Hopkins splits her signal to two guitar amps but also a bass amp, using its ability to deliver frequencies the guitar doesn’t usually occupy. It provides a full-spectrum tone, filling every space a mix engineer would apply to other instruments.
Hopkins developed this ferocious wall of guitar through a lot of trial and error, she says. “I had very few reference points – no one saying, ‘Try this.’ I just played through a bass amp when we first started, then added a second amp.”
When the Meffs signed to Marshall Live Agency she got to try that company’s products.
“It’s the amp most of us want, right?” she grins. “The Origins are ideal for my sound. They’re not complicated, and don’t have particularly distorted sounds. It’s very clean, which is how I like it. I like to distort myself!”

On stage she’s powered by an Origin 50 combo, an Origin 20 head, and a Fender Rumble bass combo. One of the Origins has the gain pushed enough to “crack up when I go full blast” while the other is left with headroom, to be kicked in as a solo boost.
Hopkins says she’s still working on her pedal setup.
“I’ve sworn by the Big Muff forever.

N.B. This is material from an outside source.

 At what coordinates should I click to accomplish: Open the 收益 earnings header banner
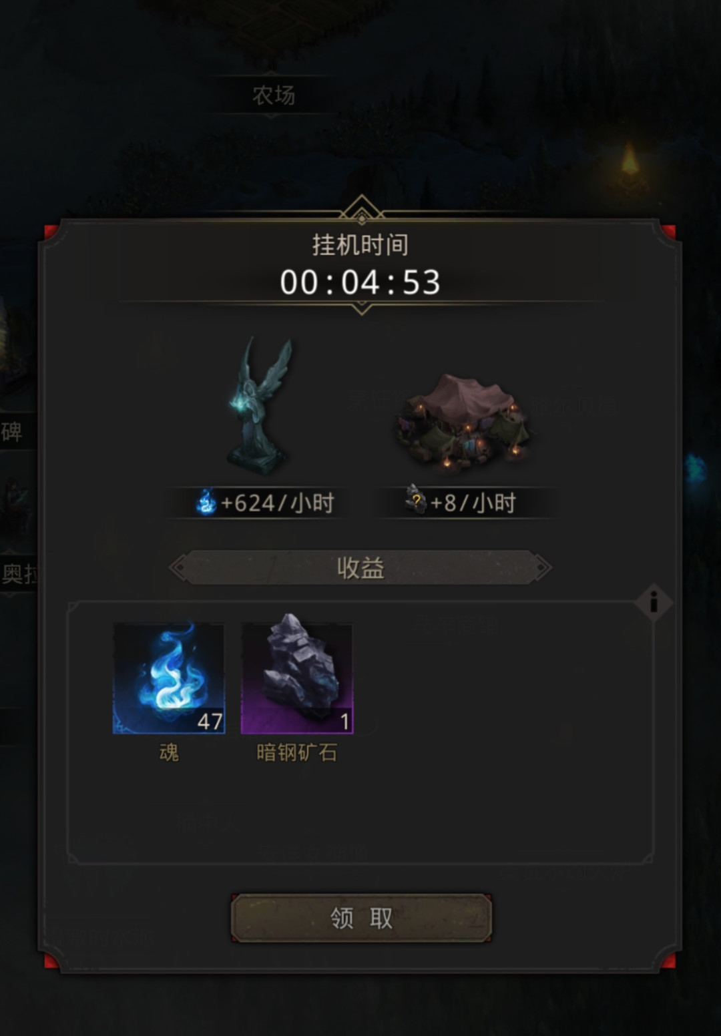tap(361, 568)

I always had a Rat pedal at home, and I could never quite get the sound. When I moved over to using the Marshall amps, because they’re so clean, I put the Rat back on my board, and it works so well.
“It just makes everything sound really big. I can push it to where it sounds sort of fuzzy – it’s not just a distortion.” There’s also an overdrive pedal for feedback and an EHX Micro Pog for octave effects.

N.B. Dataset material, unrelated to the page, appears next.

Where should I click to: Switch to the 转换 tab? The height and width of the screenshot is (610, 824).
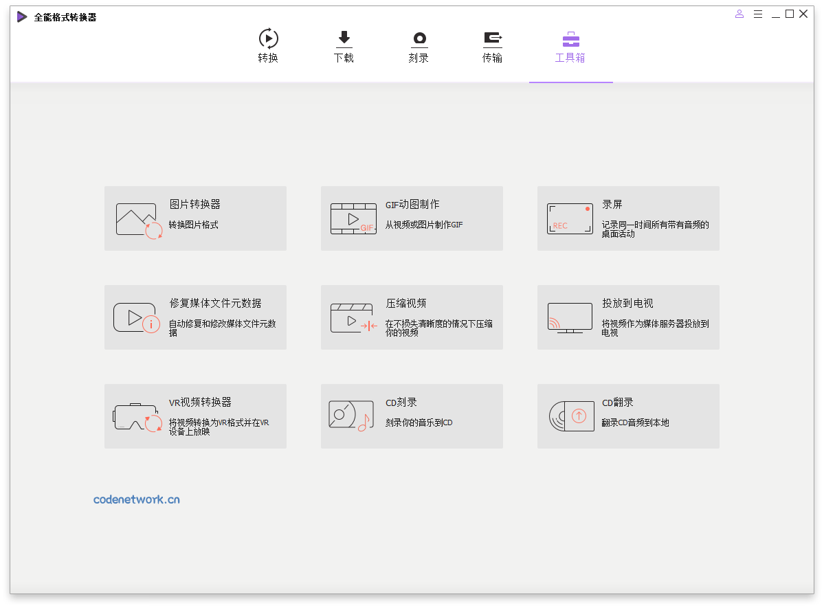(x=267, y=47)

Her strings could be seen on a heavy construction site. “I use a 56 bottom string,” she explains. “I used to use 54s, but I wanted a little bit extra.” She’ll use either 12-56 or 11-56 (which she describes as “quite light on the top”) depending on the brand.

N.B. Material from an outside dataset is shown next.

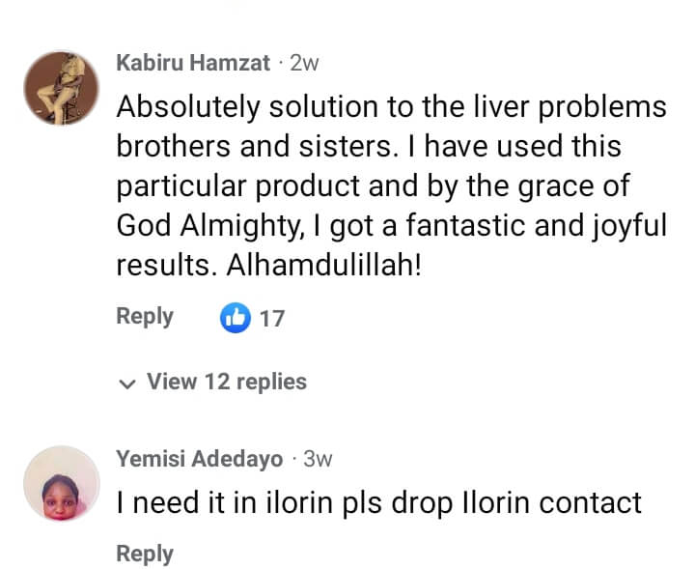The width and height of the screenshot is (695, 569).
Task: Open Yemisi Adedayo's profile picture
Action: [61, 485]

Joan Jett is my biggest influence – I love the attitude. You think it’s simple, but it’s so effective
“Although you get more depth, it can get a bit muddy when the strings are thick,” she says. “But I switch it up and do a lot of single string stuff, and that’s where it really comes into its own.”
Hopkins is clearly blessed with one of the world’s most aggressive picking hands. Despite her choice of gauges, she found herself breaking strings at every show when she used heavy gauge picks. When she tried light picks she began snapping them. “So now I just stick with .73 picks.”
She cites riot grrrls and other loud women as her inspirations.
“Joan Jett is probably my biggest influence – I love the attitude. You think it’s simple, but it’s so effective,” she enthuses.
“But then I love Hole and L7; that grungy, heavy, quite simple-sounding music. I heard it and thought, ‘I’m going to give that a go.’ It was a good gateway for me.”
She asserts: “I haven’t consciously been influenced by specific guitar players. Some people are like, ‘I’d love to be like this,’ but I don’t think I had that feeling. I just really loved the idea of playing a guitar. It just lives in me, like that’s where it should be.”